For me, anyway. As I said, I’ve been thinking specifically this weekend about my testimony of the Prophet Joseph Smith, after attending a powerful funeral of a great man who devoted his life to witnessing of the restored gospel. I have been blessed many times with a spiritual witness that Joseph Smith was indeed a prophet of God, and I think that’s part of the mercy I need to remember when I think of Joseph Smith: God’s mercy to me in sending the Spirit to testify. I think of the play I wrote a few years ago for our ward’s Joseph Smith Commemoration, and the Spirit that filled the room when a fourteen-year-old boy in our ward acted out the First Vision. I think of the many, many times on my mission when I began “Vi una columna de luz” and everything in the room hushed, as the Spirit witnessed to me and my investigators that this vision was true. I think of the deep gratitude I have for the Book of Mormon, translated by Joseph Smith, and the strength and comfort it has given me. I think of the blessings of temple ordinances restored through Joseph Smith, and the power they have given me. Truly the Lord has been merciful to me as He has witnessed, repeatedly, through his Spirit, that Joseph Smith was a prophet.
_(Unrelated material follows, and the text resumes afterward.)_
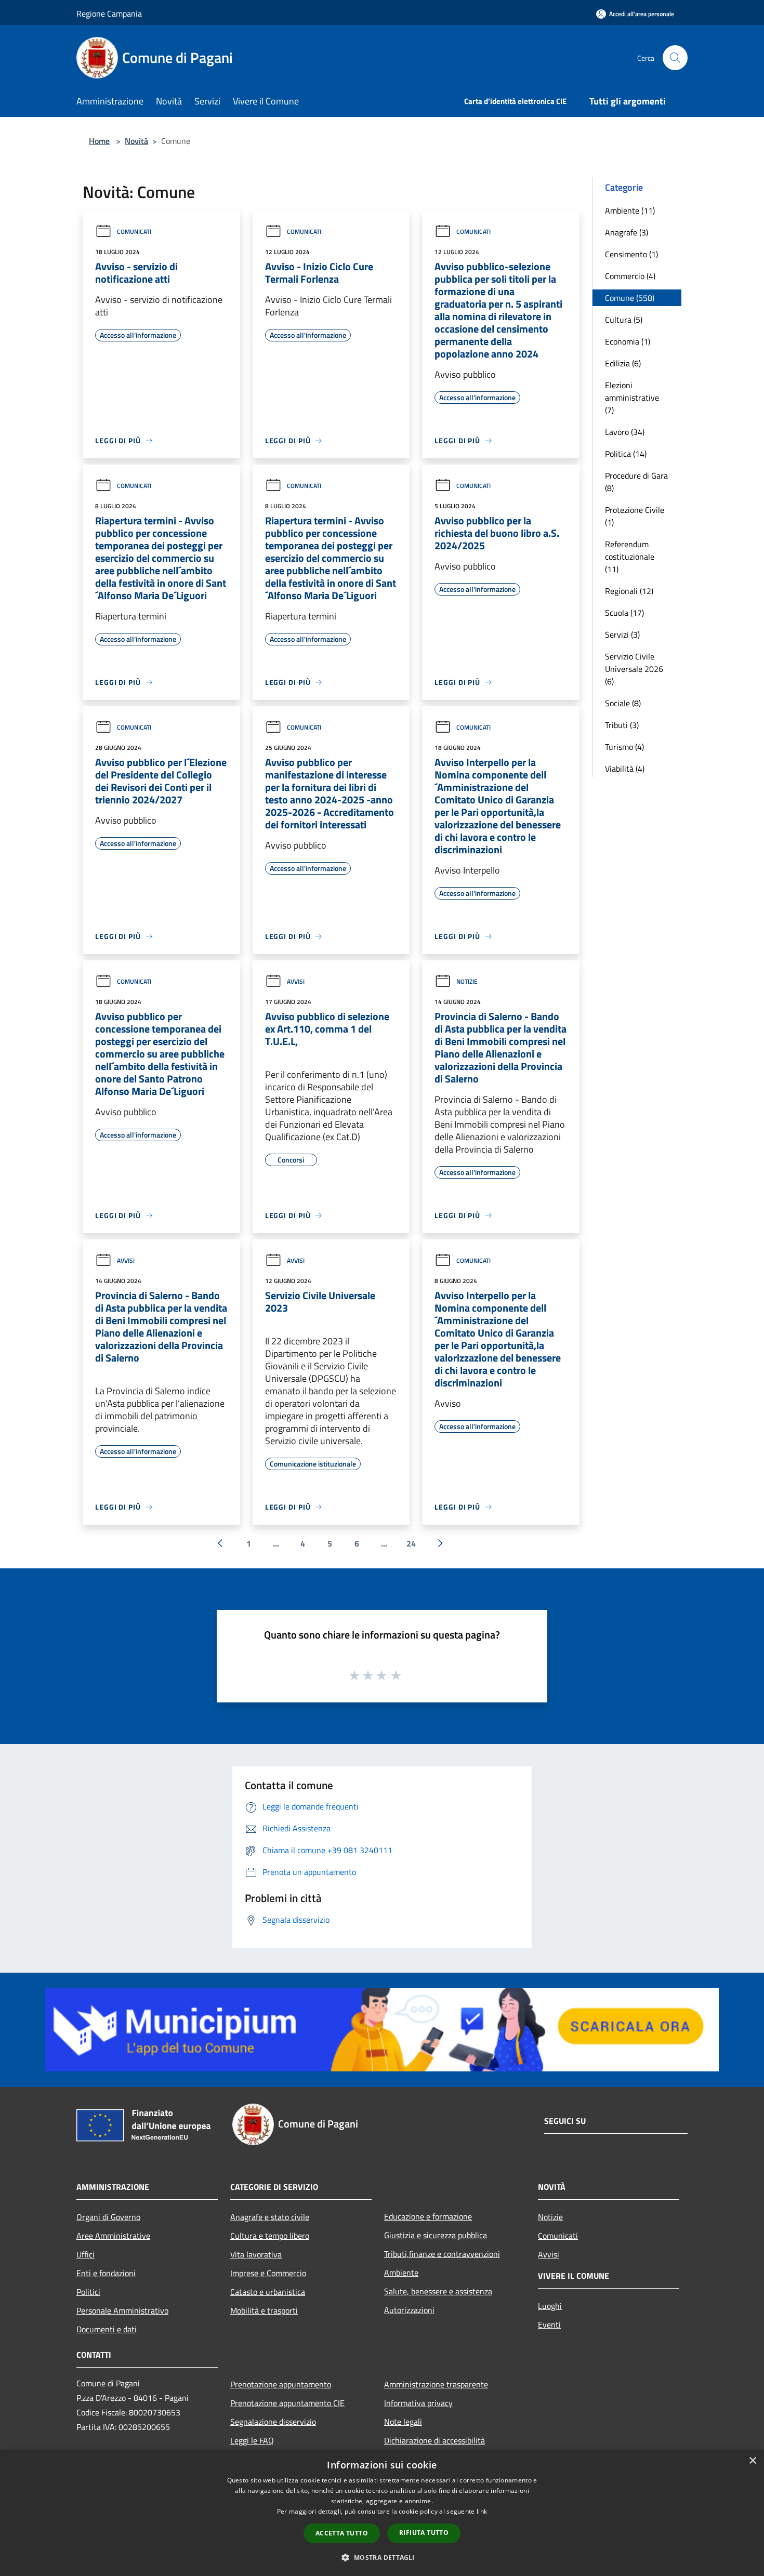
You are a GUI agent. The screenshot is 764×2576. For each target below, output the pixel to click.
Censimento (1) (631, 254)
And yet I forget. Unless I remind myself, it’s easy to allow the story of the First Vision to be a footnote rather than a foundation, something I’d prefer to hide away or not have to dwell on or explain. Because, as he himself admitted, Joseph was not perfect, and because there are things about his life I do not understand.
This is where the second part of remembering God’s mercy enters. I think Elder Holland’s words regarding the mercy we need towards our leaders apply here:
So be kind regarding human frailty—your own as well as that of those who serve with you in a Church led by volunteer, mortal men and women. Except in the case of His only perfect Begotten Son, imperfect people are all God has ever had to work with. That must be terribly frustrating to Him, but He deals with it. So should we.
If there is any leader whose human frailty I should be kind towards, it is Joseph Smith, because the restored gospel has blessed me in so many, many ways.
I believe that the Adversary has it out for Joseph Smith, and for each person’s testimony of Joseph Smith, because it is so fundamental to our faith (I still remember my MTC teacher telling me that every doubt I would encounter on my mission could be resolved through the Book of Mormon and the Prophet Joseph Smith. She was absolutely right.) And the only way I can think of to combat those attacks is to remember God’s mercy. To remember the whispers of the Spirit telling me, over and over, that Joseph Smith is a prophet. To remember and count the many blessings I have received through the restoration of the gospel. To remember that I must be merciful to my leaders, because they are doing the best they can to serve God. Remembering mercy softens my heart, helps me believe, places me on the solid foundation I need.
What strengthens your testimony of Joseph Smith the prophet? What helps you remember mercy and build faith?